I love this time of year, when the land is stirring again and plants, insects and birds return in a rush of colour and music. Yes, autumn is enchanting with its mists and ambers, but it is a time for farewells. Spring is full of greetings. I go out each morning to meet plant-friends I haven’t seen since the year before. I drink water of cleavers, nibble hawthorn leaves, cook nettle soup and begin the process of medicine making, renewing an apothecary depleted by winter’s ills. More than anything, I love to stand in the sun and breath in the rich cocktail of phytochemicals released by the unfurling leaves and blossoms, enveloped in the rising green mist.

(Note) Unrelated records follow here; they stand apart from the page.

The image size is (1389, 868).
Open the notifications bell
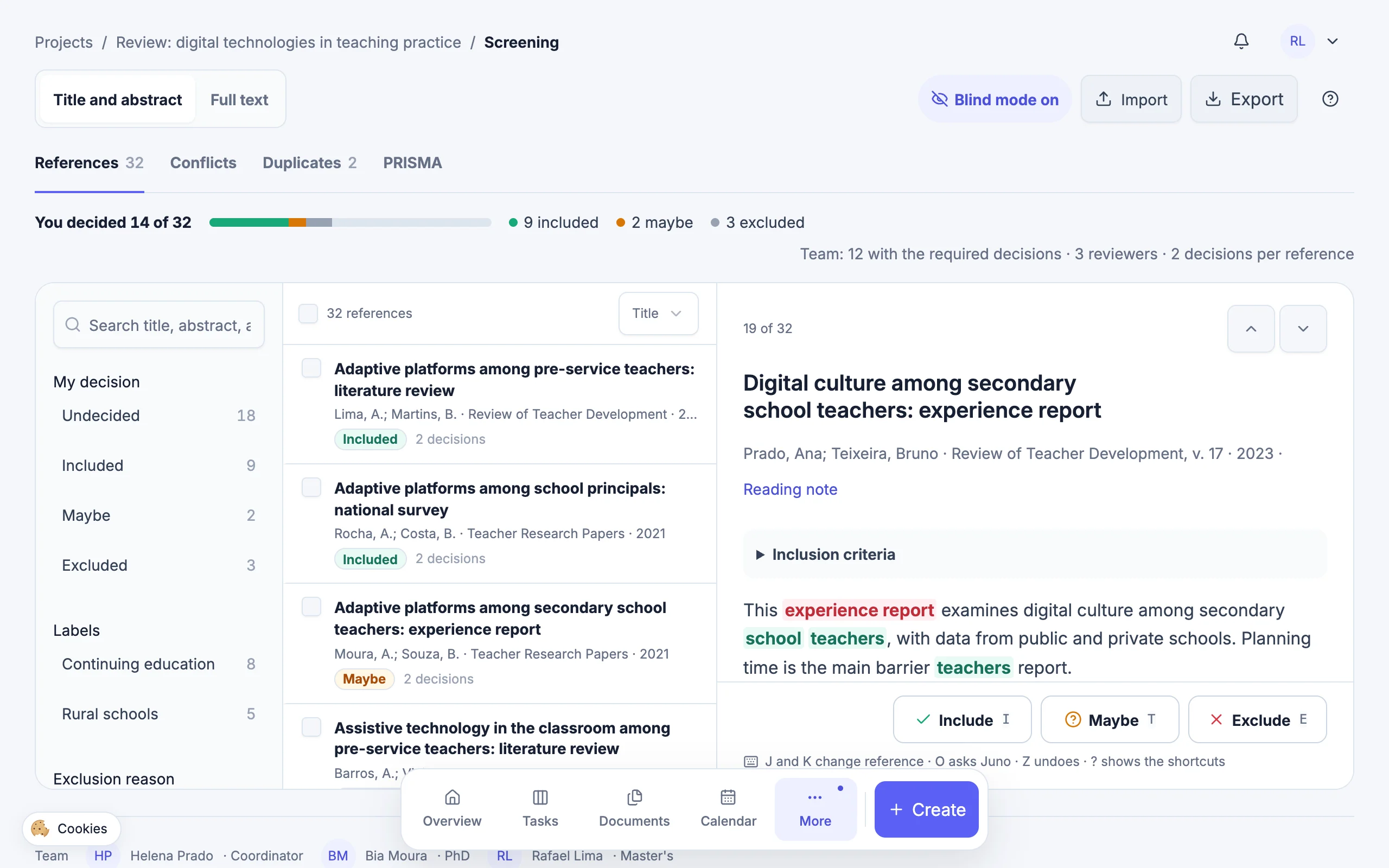click(x=1241, y=41)
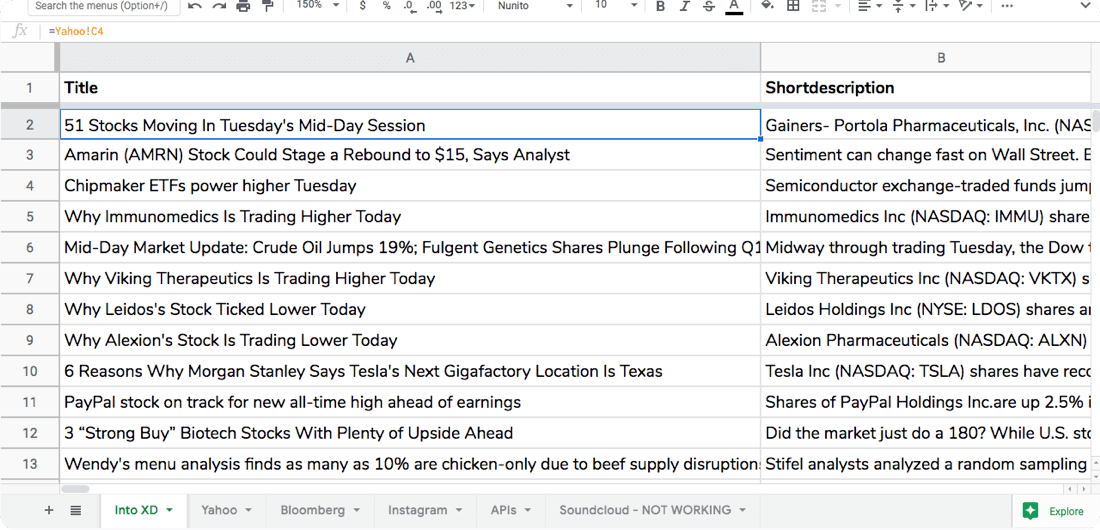Click the Explore button
This screenshot has height=530, width=1100.
click(1054, 511)
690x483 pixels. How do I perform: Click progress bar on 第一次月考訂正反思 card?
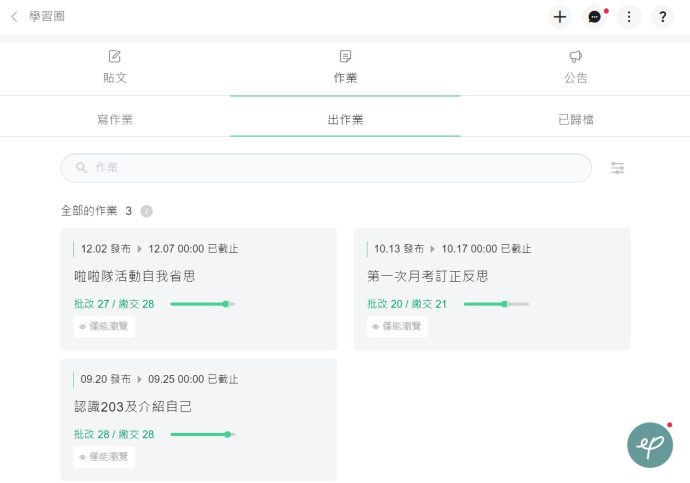[496, 304]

‘The Green Mist‘ is a tale collected by 19th century folklorist Marie Clothilde Balfour in the Lincolnshire Carrs. It describes the healing powers of the returning vegetation in the spring. The green mist is awaited by the rural folk and greeted with offerings of bread, salt and ‘strange words’. A young girl in poor health wishes to her mother that she might survive until the green mist rises, to ‘wake the spring with thee’ – believing the green mist will make her strong again. The idea that there is healing, not just in the consumption of medicinal plants with specific constituents, but in the verdant power of vegetal growth is widespread in pre-modern culture.

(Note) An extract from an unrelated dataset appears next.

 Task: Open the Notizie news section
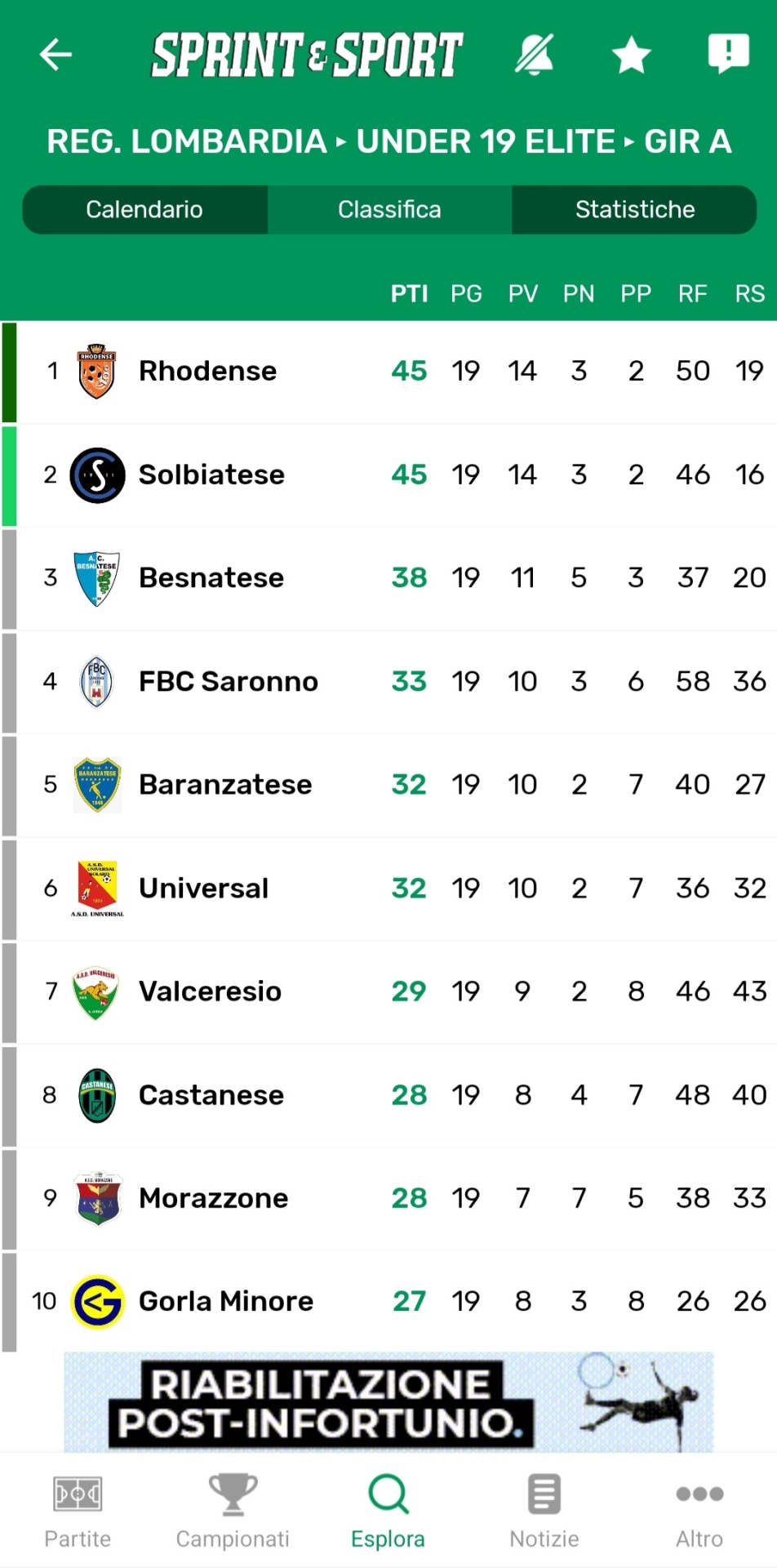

Viriditas, a Latin word with the classical definition of ‘greenness, verdure, viridity’ and ‘freshness, briskness, vigor’ was adopted by the 12th century abbess, Hildegard von Bingen, to express the divine in nature. The saint and sibyl of the Rhine used the term frequently, extending it from the realm of plants to the human body to describe our ability to heal, grow and thrive. To Hildegard, viriditas, the very breath of God, imbued all living things. In choosing a word belonging to the vegetal realm to express spirit, rather than more traditional metaphors of breath, fire, or light, she may have been inspired by her homeland. The lush surroundings of her first monastic house at Disibodenberg are located between two rivers and the ruins of the monastery are still full of verdant life, so green you can almost taste it on the air.
In a temperate regions, the greening of the land brings with it a great rush of energy that can be experienced with all the senses. Hildegard would have been familiar with the burbling sound of rising sap, the fresh, raw scent of blossom and volatile compounds, the taste of green shoots and pot herbs, the delicate softness of young beech leaves and of course, the colour green. Green so intense, after the greys and browns of winter, that it leaves an after-image on the retinas. The still-transparent green of new leaves that filter the light beneath the canopy, turning the woods into an underwater world imbued with shades of a single colour. In these bio-regions, green seems to be the source of life itself.
Foragers and gardeners, whose eyes are trained not only to differences in species of plants, but the varying states of individuals, will have a whole internal palette of greens: the green that indicates the right time to gather young bramble leaves or nettle, the green that suggests lime or hawthorn leaves are still tasty and tender, the green that differentiates a flourishing plant from a dying one. This attention to colour helps herbalists to select those plants which have the greatest medical potency. Why do we pluck one leaf and not another? Because it expresses a greater viriditas.
On an esoteric level, those who work deeply with plants may experience a sense of euphoria or even ecstacy during the rising of the green. The licentious traditions surrounding May Day in Britain encourage humanity to imitate the fecundity of the green folk, to engage with and embody this surge of life-energy in the plant kingdom. We dress as flower queens and jack-in-the-green and dance around tree trunks (may poles) bedecked with greenery. Even the dew is held to have rejuvenating properties at this time of year.
In astrology Mars, and Aries which has its ingress at the Spring equinox, represent the potency and drive of human life, the red of blood and passion. Venus demonstrates the equivalent force in the vegetal. Her sacred month in the Roman calendar was April and she rules Taurus, into whom the sun enters as the temperate North blossoms. To the philosopher Lucretius, Venus was a personification of the creative force itself. At Pompeii she was worshipped as Venus Physica, Venus of nature (physis), from the root φυίω – to grow. Hildegard von Bingen’s treatise on natural philosophy was entitled Physica and as the middle ages progressed this term became fysike (physick) – the healing arts. Our very concept of medicine is bound up with Venusian generation.
In our own century, researchers in east Asia have begun to demonstrate that human health is improved by exposure to landscapes dominated by plant life, such as forests. One Korean study looked at the anti-inflammatory, anti-tumorigenic and neuroprotective properties of terpenes absorbed from forest air. Studies from Japan have demonstrated that shinrin-yoku (forest bathing) can increase the body’s immune response and help to prevent cancer. Although there has, as yet, been little interest among orthodox medicine in the West, as these studies provide explanations that satisfy a materialistic world view the concept of ‘ecotherapy’ may gain wider acceptance.
In healing we seek the power to regenerate ourselves. What more potent source of the regenerative power can we access than that of the plant world as it comes back from the death of winter? Our bodies are not walled off from the natural world, we are permeable, and as the green mist rises we inhale, absorb and imbibe viriditas.